▶ _Task goal_
Format the material below as a numbered list, leaving out any blank lines.

▶ _Given information_
[BEGIN]

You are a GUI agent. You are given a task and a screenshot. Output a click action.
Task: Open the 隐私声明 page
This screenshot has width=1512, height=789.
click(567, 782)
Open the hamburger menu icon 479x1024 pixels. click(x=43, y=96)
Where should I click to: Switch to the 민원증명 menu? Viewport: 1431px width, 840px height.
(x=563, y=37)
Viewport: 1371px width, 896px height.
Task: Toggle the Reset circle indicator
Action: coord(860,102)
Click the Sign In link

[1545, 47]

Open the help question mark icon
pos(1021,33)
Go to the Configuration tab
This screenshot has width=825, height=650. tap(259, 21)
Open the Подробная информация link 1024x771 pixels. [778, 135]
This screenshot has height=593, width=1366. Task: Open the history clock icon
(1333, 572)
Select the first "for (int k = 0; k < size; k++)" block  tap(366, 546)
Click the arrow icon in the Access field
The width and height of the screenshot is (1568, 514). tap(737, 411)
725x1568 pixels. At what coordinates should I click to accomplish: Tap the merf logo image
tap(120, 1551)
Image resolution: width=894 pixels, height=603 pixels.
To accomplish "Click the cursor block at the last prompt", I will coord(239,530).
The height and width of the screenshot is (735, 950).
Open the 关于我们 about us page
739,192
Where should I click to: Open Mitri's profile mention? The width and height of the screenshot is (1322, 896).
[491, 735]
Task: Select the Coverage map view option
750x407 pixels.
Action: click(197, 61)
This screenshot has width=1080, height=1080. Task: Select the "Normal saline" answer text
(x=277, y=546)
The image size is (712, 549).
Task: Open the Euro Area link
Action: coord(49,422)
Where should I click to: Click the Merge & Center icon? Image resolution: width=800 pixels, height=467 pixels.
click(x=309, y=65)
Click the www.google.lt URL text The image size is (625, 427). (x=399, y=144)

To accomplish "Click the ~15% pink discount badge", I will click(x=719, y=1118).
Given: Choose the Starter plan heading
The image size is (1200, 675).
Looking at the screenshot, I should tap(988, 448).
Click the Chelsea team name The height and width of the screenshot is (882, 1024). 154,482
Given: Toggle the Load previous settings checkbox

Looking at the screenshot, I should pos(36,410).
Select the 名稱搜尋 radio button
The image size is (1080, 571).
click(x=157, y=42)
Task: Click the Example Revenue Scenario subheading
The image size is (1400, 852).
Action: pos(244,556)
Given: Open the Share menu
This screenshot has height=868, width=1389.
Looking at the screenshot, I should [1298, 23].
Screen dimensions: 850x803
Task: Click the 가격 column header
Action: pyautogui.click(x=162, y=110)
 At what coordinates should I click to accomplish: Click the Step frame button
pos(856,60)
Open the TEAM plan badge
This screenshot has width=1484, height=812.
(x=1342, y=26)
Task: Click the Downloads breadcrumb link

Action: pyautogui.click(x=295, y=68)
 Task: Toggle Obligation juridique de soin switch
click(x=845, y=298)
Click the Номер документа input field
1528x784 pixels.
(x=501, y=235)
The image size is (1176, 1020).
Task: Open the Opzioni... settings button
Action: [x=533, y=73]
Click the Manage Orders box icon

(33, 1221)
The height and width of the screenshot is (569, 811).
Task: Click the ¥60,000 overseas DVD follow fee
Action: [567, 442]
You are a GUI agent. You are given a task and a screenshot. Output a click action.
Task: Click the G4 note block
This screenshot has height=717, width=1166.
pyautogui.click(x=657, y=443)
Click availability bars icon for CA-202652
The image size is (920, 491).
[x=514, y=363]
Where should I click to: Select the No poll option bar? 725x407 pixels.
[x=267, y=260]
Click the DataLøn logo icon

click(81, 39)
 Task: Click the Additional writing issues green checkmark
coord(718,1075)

[END]

▶ _Complete output_
1. You are a GUI agent. You are given a task and a screenshot. Output a click action.
2. Task: Open the 隐私声明 page
3. This screenshot has width=1512, height=789.
4. click(567, 782)
5. Open the hamburger menu icon 479x1024 pixels. click(x=43, y=96)
6. Where should I click to: Switch to the 민원증명 menu? Viewport: 1431px width, 840px height.
7. (x=563, y=37)
8. Viewport: 1371px width, 896px height.
9. Task: Toggle the Reset circle indicator
10. Action: coord(860,102)
11. Click the Sign In link
12. [1545, 47]
13. Open the help question mark icon
14. pos(1021,33)
15. Go to the Configuration tab
16. This screenshot has width=825, height=650. tap(259, 21)
17. Open the Подробная информация link 1024x771 pixels. [778, 135]
18. This screenshot has height=593, width=1366. Task: Open the history clock icon
19. (1333, 572)
20. Select the first "for (int k = 0; k < size; k++)" block  tap(366, 546)
21. Click the arrow icon in the Access field
22. The width and height of the screenshot is (1568, 514). tap(737, 411)
23. 725x1568 pixels. At what coordinates should I click to accomplish: Tap the merf logo image
24. tap(120, 1551)
25. Image resolution: width=894 pixels, height=603 pixels.
26. To accomplish "Click the cursor block at the last prompt", I will coord(239,530).
27. The height and width of the screenshot is (735, 950).
28. Open the 关于我们 about us page
29. 739,192
30. Where should I click to: Open Mitri's profile mention? The width and height of the screenshot is (1322, 896).
31. [491, 735]
32. Task: Select the Coverage map view option
33. 750x407 pixels.
34. Action: click(197, 61)
35. This screenshot has width=1080, height=1080. Task: Select the "Normal saline" answer text
36. (x=277, y=546)
37. The image size is (712, 549).
38. Task: Open the Euro Area link
39. Action: coord(49,422)
40. Where should I click to: Click the Merge & Center icon? Image resolution: width=800 pixels, height=467 pixels.
41. click(x=309, y=65)
42. Click the www.google.lt URL text The image size is (625, 427). (x=399, y=144)
43. To accomplish "Click the ~15% pink discount badge", I will click(x=719, y=1118).
44. Given: Choose the Starter plan heading
45. The image size is (1200, 675).
46. Looking at the screenshot, I should tap(988, 448).
47. Click the Chelsea team name The height and width of the screenshot is (882, 1024). 154,482
48. Given: Toggle the Load previous settings checkbox
49. Looking at the screenshot, I should pos(36,410).
50. Select the 名稱搜尋 radio button
51. The image size is (1080, 571).
52. click(x=157, y=42)
53. Task: Click the Example Revenue Scenario subheading
54. The image size is (1400, 852).
55. Action: pos(244,556)
56. Given: Open the Share menu
57. This screenshot has height=868, width=1389.
58. Looking at the screenshot, I should [1298, 23].
59. Screen dimensions: 850x803
60. Task: Click the 가격 column header
61. Action: pyautogui.click(x=162, y=110)
62.  At what coordinates should I click to accomplish: Click the Step frame button
63. pos(856,60)
64. Open the TEAM plan badge
65. This screenshot has width=1484, height=812.
66. (x=1342, y=26)
67. Task: Click the Downloads breadcrumb link
68. Action: pyautogui.click(x=295, y=68)
69.  Task: Toggle Obligation juridique de soin switch
70. click(x=845, y=298)
71. Click the Номер документа input field
72. 1528x784 pixels.
73. (x=501, y=235)
74. The image size is (1176, 1020).
75. Task: Open the Opzioni... settings button
76. Action: [x=533, y=73]
77. Click the Manage Orders box icon
78. (33, 1221)
79. The height and width of the screenshot is (569, 811).
80. Task: Click the ¥60,000 overseas DVD follow fee
81. Action: [567, 442]
82. You are a GUI agent. You are given a task and a screenshot. Output a click action.
83. Task: Click the G4 note block
84. This screenshot has height=717, width=1166.
85. pyautogui.click(x=657, y=443)
86. Click availability bars icon for CA-202652
87. The image size is (920, 491).
88. [x=514, y=363]
89. Where should I click to: Select the No poll option bar? 725x407 pixels.
90. [x=267, y=260]
91. Click the DataLøn logo icon
92. click(81, 39)
93.  Task: Click the Additional writing issues green checkmark
94. coord(718,1075)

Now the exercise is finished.